The task
Exact copies of the line with "Itinerary (161, 486)" and of all lines after it through the end of the entries are required, and no other lines.

Pixel coordinate grounding data

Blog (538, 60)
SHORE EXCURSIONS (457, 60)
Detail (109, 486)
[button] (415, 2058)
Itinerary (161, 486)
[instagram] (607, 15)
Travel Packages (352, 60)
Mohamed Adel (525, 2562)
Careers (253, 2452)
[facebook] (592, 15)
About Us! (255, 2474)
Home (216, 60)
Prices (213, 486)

Answer box
Itinerary (161, 486)
[instagram] (607, 15)
Travel Packages (352, 60)
Mohamed Adel (525, 2562)
Careers (253, 2452)
[facebook] (592, 15)
About Us! (255, 2474)
Home (216, 60)
Prices (213, 486)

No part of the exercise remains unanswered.